Quatro sonetos de meditação...




I


Mas o instante passou. A carne nova

Sente a primeira fibra enrijecer

E o seu sonho infinito de morrer

Passa a caber no berço de uma cova.


Outra carne vírá. A primavera

É carne, o amor é seiva eterna e forte

Quando o ser que viver unir-se à morte

No mundo uma criança nascerá.


Importará jamais por quê? Adiante

O poema é translúcido, e distante

A palavra que vem do pensamento


Sem saudade. Não ter contentamento.

Ser simples como o grão de poesia.

E íntimo como a melancolia.

II


Uma mulher me ama. Se eu me fosse

Talvez ela sentisse o desalento

Da árvore jovem que não ouve o vento

Inconstante e fiel, tardio e doce.


Na sua tarde em flor. Uma mulher

Me ama como a chama ama o silêncio

E o seu amor vitorioso vence

O desejo da morte que me quer.


Uma mulher me ama. Quando o escuro

Do crepúsculo mórbido e maduro

Me leva a face ao gênio dos espelhos


E eu, moço, busco em vão meus olhos velhos

Vindos de ver a morte em mim divina:

Uma mulher me ama e me ilumina.

III


O efêmero. Ora, um pássaro no vale

Cantou por um momento, outrora, mas

O vale escuta ainda envolto em paz

Para que a voz do pássaro não cale.


E uma fonte futura, hoje primária

No seio da montanha, irromperá

Fatal, da pedra ardente, e levará

À voz a melodia necessária.


O efêmero.

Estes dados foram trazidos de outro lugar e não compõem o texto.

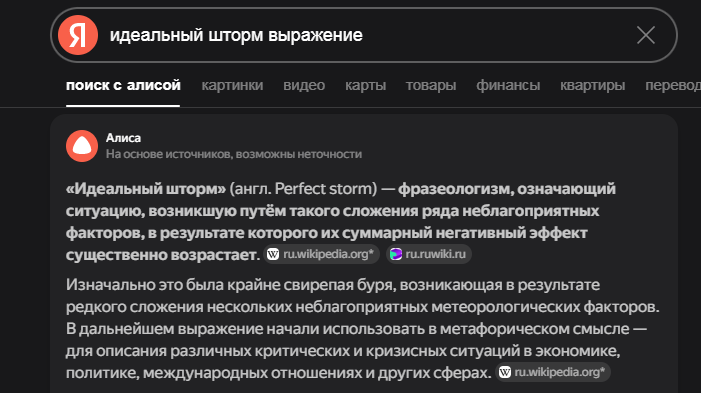Open the видео tab
Viewport: 701px width, 393px height.
[304, 85]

E mais tarde, quando antigas

Se fizerem as flores, e as cantigas

A uma nova emoção morrerem, cedo


Quem conhecer o vale e o seu segredo

Nem sequer pensará na fonte, a sós...

Porém o vale há de escutar a voz.

IV


Apavorado acordo, em treva. O luar

É como o espectro do meu sonho em mim

E sem destino, e louco, sou o mar

Patético, sonâmbulo e sem fim.


Desço na noite, envolto em sono; e os braços

Como ímãs, atraio o firmamento

Enquanto os bruxos, velhos e devassos

Assoviam de mim na voz do vento.


Sou o mar! sou o mar! meu corpo informe

Sem dimensão e sem razão me leva

Para o silêncio onde o Silêncio dorme


Enorme. E como o mar dentro da treva

Num constante arremesso largo e aflito

Eu me espedaço em vão contra o infinito...
.
.
.
Vinicius de Moraes...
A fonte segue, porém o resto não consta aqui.